American journalist (1940–2019)

Carl Robert Zelnick (August 9, 1940 – September 23, 2019) was an American journalist, author and professor of journalism at the Boston University College of Communication, and winner of two Emmy Awards and two Gavel Awards.

== Career ==
Early in his career, Zelnick worked for The Christian Science Monitor, National Public Radio, and the Anchorage Daily News, and was executive editor of the Frost–Nixon interviews. (In the 2008 film Frost/Nixon, Zelnick is portrayed by Oliver Platt.)

He was a correspondent for ABC News for more than 20 years. His assignments included national political and congressional affairs (1994–98), the Pentagon (1986–94), Israel (1984–86) and Moscow (1982–84).

In 1998, he began teaching at Boston University, where he chaired the journalism department from 2002 to 2006.
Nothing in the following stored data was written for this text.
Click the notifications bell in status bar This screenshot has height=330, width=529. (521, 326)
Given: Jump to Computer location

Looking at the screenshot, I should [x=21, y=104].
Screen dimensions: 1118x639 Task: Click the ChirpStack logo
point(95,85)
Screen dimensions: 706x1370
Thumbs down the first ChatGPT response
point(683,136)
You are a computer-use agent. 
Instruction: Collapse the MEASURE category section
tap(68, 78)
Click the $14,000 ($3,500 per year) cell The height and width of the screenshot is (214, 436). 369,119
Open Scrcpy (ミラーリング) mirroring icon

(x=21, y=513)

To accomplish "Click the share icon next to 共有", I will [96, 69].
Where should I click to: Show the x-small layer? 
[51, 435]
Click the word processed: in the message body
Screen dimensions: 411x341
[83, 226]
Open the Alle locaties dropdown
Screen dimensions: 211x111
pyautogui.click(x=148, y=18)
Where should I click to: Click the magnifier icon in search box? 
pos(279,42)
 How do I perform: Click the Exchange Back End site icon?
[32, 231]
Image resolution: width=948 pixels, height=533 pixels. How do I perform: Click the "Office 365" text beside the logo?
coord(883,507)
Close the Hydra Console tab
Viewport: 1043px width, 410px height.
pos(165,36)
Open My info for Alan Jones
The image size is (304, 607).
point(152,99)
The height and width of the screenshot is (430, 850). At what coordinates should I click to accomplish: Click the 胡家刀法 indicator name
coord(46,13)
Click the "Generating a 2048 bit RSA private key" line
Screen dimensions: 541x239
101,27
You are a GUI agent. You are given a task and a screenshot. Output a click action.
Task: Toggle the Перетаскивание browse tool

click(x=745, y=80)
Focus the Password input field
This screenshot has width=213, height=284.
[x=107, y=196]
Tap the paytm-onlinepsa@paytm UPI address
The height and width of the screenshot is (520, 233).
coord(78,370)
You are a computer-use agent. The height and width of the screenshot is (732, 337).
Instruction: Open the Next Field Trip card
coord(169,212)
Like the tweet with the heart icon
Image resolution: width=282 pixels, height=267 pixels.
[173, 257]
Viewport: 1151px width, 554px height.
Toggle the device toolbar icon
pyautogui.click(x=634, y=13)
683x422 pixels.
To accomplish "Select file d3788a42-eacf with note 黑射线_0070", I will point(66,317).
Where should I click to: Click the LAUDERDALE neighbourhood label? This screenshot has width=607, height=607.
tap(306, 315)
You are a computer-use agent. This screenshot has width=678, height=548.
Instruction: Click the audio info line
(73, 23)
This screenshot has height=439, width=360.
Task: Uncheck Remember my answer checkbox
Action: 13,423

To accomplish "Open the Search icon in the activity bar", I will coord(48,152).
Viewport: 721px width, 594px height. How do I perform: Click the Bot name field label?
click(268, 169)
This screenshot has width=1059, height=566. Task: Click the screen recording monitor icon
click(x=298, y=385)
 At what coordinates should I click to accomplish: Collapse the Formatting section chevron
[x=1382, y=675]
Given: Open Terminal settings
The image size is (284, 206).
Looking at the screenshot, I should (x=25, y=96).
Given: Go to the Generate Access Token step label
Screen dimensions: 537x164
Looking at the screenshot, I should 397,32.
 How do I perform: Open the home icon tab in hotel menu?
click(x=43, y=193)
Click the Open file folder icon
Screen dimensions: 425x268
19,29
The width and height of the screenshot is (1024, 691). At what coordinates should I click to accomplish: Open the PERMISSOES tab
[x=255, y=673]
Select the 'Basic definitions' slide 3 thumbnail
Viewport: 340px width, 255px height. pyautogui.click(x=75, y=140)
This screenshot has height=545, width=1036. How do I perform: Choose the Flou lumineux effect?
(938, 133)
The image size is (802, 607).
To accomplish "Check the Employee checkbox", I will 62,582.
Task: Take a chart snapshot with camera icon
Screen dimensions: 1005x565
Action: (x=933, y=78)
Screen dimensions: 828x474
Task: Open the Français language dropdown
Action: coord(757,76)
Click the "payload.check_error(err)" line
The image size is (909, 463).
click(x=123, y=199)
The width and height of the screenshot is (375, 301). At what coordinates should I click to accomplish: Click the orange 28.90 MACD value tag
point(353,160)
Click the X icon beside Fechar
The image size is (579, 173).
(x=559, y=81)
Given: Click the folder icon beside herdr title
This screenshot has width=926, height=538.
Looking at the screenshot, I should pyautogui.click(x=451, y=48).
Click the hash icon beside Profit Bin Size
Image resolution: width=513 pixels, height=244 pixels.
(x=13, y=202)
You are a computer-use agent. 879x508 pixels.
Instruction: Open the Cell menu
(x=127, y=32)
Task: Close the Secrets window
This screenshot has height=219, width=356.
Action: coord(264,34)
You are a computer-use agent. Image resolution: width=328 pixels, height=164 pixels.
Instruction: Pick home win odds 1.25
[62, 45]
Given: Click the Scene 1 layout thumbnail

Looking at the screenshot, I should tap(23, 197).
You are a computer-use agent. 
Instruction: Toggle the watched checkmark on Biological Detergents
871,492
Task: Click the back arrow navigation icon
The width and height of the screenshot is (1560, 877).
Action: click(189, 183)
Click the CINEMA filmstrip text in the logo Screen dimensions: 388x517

He was a research fellow at Stanford University's Hoover Institution.

== Life ==
Zelnick was convicted in 2013 of misdemeanor negligent motor vehicle homicide and the civil infraction of failure to yield for an incident in October 2011, when he struck and killed a motorcyclist in Plymouth, Massachusetts.

He was of Jewish descent.

== Books ==
- The Illusion of Net Neutrality: Political Alarmism, Regulatory Creep, and the Real End to Internet Freedom (2013), coauthored with his daughter, Eva Zelnick
- Israel's Unilateralism: Beyond Gaza (2006)
- Swing Dance: Justice O'Connor and the Michigan Muddle (2004)
- Winning Florida: How the Bush Team Fought the Battle (2001)
- Gore: A Political Life (2000)
- Backfire: A Reporter's Look at Affirmative Action (1996)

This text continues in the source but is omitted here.